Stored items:

══════════

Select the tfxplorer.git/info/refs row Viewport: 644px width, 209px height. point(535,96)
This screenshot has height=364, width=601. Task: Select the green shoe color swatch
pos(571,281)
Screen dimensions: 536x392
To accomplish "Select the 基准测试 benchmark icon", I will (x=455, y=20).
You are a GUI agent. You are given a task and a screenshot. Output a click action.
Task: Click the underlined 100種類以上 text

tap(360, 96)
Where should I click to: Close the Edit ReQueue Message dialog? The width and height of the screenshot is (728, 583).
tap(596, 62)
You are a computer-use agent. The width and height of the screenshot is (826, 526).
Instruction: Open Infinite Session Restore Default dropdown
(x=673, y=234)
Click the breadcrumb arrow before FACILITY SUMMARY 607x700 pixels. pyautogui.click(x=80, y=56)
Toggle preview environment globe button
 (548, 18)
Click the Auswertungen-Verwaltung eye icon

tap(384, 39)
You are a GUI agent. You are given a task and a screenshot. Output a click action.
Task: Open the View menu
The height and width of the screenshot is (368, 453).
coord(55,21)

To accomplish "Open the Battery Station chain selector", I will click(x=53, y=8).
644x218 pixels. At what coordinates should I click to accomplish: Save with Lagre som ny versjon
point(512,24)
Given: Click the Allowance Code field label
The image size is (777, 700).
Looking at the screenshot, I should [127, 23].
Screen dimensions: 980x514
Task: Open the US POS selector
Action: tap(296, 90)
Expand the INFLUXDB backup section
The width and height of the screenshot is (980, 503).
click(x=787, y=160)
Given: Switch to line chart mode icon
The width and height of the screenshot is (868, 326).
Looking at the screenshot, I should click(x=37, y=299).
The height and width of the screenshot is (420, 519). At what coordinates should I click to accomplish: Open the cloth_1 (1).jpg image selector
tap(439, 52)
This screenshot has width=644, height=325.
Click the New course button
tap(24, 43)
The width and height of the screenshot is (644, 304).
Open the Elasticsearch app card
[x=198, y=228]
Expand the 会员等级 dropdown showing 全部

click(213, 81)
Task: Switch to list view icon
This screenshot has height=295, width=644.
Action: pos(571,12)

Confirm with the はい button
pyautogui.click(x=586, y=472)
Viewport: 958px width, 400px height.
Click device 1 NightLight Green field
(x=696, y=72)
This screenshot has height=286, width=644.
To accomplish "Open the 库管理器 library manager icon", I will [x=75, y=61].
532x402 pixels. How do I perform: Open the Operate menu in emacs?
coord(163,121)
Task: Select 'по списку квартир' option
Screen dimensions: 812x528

══════════

Exercise objective:
Retype exactly the lines from the one containing "Viewport: 958px width, 400px height." through the last line of the records above, including both.

Solution for this exercise:
Viewport: 958px width, 400px height.
Click device 1 NightLight Green field
(x=696, y=72)
This screenshot has height=286, width=644.
To accomplish "Open the 库管理器 library manager icon", I will [x=75, y=61].
532x402 pixels. How do I perform: Open the Operate menu in emacs?
coord(163,121)
Task: Select 'по списку квартир' option
Screen dimensions: 812x528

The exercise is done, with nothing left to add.